Es wird dauern, bis Siegfried Stumpf den Strafbefehl wegen seines mutmaßlichen Fehlers beim Schwarzen Donnerstag in Händen hält. Die Staatsanwaltschaft hat eine Geldstrafe beantragt – doch ein Richter muss zunächst umfangreiches Aktenmaterial sichten.

Regio Desk: Oliver im Masche (che)

Stuttgart - Jetzt ist es offiziell: die Staatsanwaltschaft Stuttgart hat gegen Siegfried Stumpf am Donnerstag beim Amtsgericht eine Geldstrafe wegen fahrlässiger Körperverletzung im Amt beantragt. Es wird aber wohl noch eine Weile vergehen, bis der ehemalige Polizeipräsident den Strafbefehl wegen seines mutmaßlichen schweren Fehlers bei der Räumung des Mittleren Schlossgartens am 30. September 2010 auch in Händen hält. Vor einem Spruch muss erst umfangreiches Aktenmaterial gesichtet werden. Wie zu hören ist, können dafür mehrere Wochen ins Land gehen. Auch die Höhe des Strafbefehls wird nicht genannt, da dies Stumpfs Persönlichkeitsrechte verletzten würde.

 

Trotz gefährlicher Wasserstöße nicht eingeschritten?

Die Staatsanwaltschaft wirft Stumpf vor, bei der völlig aus dem Ruder gelaufenen Räumung des Parks für den Bau des Bahnprojekts Stuttgart 21 die Verletzung von mindestens vier Projektgegnern mitverursacht zu haben, die sich den Wasserwerfern in den Weg gestellt hatten. Stumpf habe nicht darauf hingewirkt, dass die Besatzung der Fahrzeuge bei der Abgabe der harten Wasserstöße keine Köpfe treffe.

Als Polizeichef habe Stumpf bei dem Einsatz eine besondere Überwachungs- und Aufsichtspflicht gehabt, weil er den Einsatz der Wasserwerfer frei gegeben habe, so die Staatsanwaltschaft. Videoaufnahmen der Polizei belegten, dass Stumpf am frühen Nachmittag im Park gewesen ist und dabei Stöße eines Wasserwerfers auf eine Plane beobachtet habe, unter der sich S-21-Gegner befanden. Pflichtwidrig habe es Stumpf danach unterlassen, bei den Abschnittsleitern, dem Staffelführer der drei Fahrzeuge oder den Kommandanten der Wasserwerfer darauf hinzuwirken, dass bei der Wasserabgabe unter Druck keine Köpfe getroffen werden. Diese Ziele sind gemäß der Landespolizeidienstvorschrift verboten. Die unterlassene Anweisung durch Stumpf habe zur Folge gehabt, dass später weitere Wasserstöße abgegeben worden seien, die S-21-Gegner am Haupt trafen. Bei den im Strafbefehl aufgeführten Demonstranten handelt es sich um eine Frau und drei Männer, die aber nicht schwer verletzt wurden.

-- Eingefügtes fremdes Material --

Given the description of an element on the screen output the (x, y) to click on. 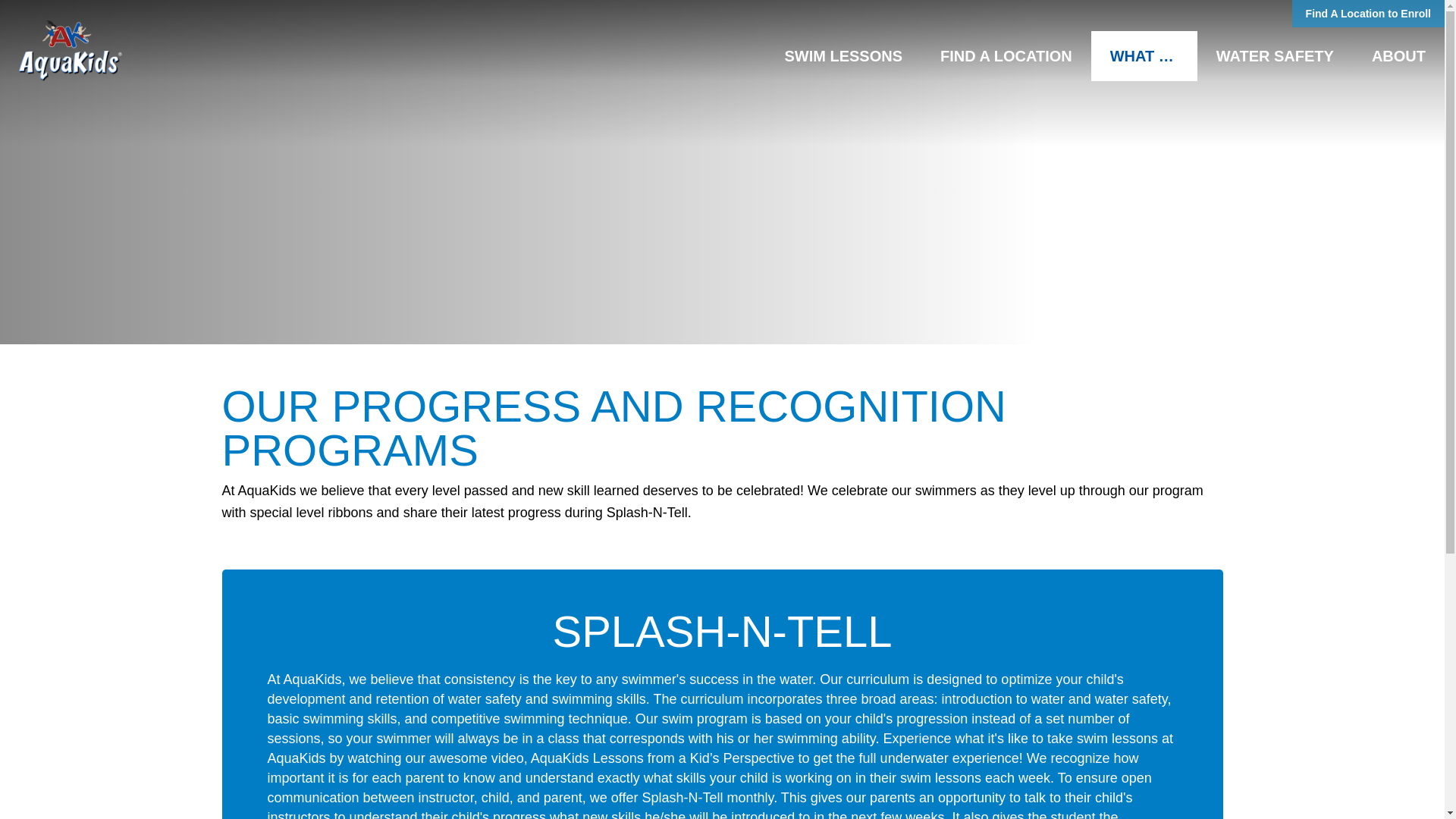
SWIM LESSONS (843, 56)
WHAT TO EXPECT (1143, 56)
Find A Location to Enroll (1368, 13)
aquakids-logo (70, 50)
WATER SAFETY (1274, 56)
FIND A LOCATION (1005, 56)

Stumpf und sein Rechtsbeistand geben keinen Kommentar

Gabriele L. hat dabei bereits als Nebenklägerin im Wasserwerferprozess gesessen. Dort wurde das Verfahren gegen zwei Abschnittsleiter der Polizei wegen der Geringfügigkeit der Schuld vor Kurzem gegen Geldauflagen eingestellt. Zuvor hatten drei Besatzungsmitglieder der Wasserwerfer Strafbefehle über Haftstrafen zur Bewährung und eine Geldstrafe akzeptiert.

Nach Informationen der StZ erwägt auch Stumpf, der kurz nach dem Polizeieinsatz aus gesundheitlichen Gründen in den Ruhestand versetzt wurde, einen Strafbefehl anzunehmen. Der Ex-Polizeipräsident und sein Rechtsbeistand schweigen.